1
$\begingroup$

How can we find the first few terms of the Laurent series of $f(w)={1\over \cos w-1}$ where $w\in \mathbb C, |w|<2\pi$? I am wondering if there is another way maybe exploiting one of the more familiar series expansions instead of brute force formula $c_n={1\over 2\pi i}\int_\gamma {f(w)\over (w-a)^{n+1}}dw$?

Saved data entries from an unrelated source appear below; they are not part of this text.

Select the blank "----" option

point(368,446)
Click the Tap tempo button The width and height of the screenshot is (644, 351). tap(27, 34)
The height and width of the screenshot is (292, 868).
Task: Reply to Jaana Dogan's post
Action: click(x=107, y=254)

Also would it be different if we choose to have $|w|\in (2\pi,4\pi)$ instead?

2 Answers 2

1

For the first question, substitute the MacLaurin series for $\cos w$ and do long division - just keep as many terms as you want in the result.

The answer to the second question is yes. You need to add and subtract the double poles of $f$ at $\pm 2\pi$ $ f(w) = \left[\frac{1}{\cos w-1} + \frac{2}{(w-2\pi)^2} + \frac{2}{(w+2\pi)^2}\right] - \left[\frac{2}{(w-2\pi)^2} + \frac{2}{(w+2\pi)^2}\right]$ and expand the binomials in powers of $w$ in the first brackets and powers of $1/w$ in the second.

0

Wolphram Alpha gives me the first few terms here:

http://www.wolframalpha.com/input/?i=Laurent+series+of+1%2F%28cos+z+-1%29

I cannot answer your other questions, sorry.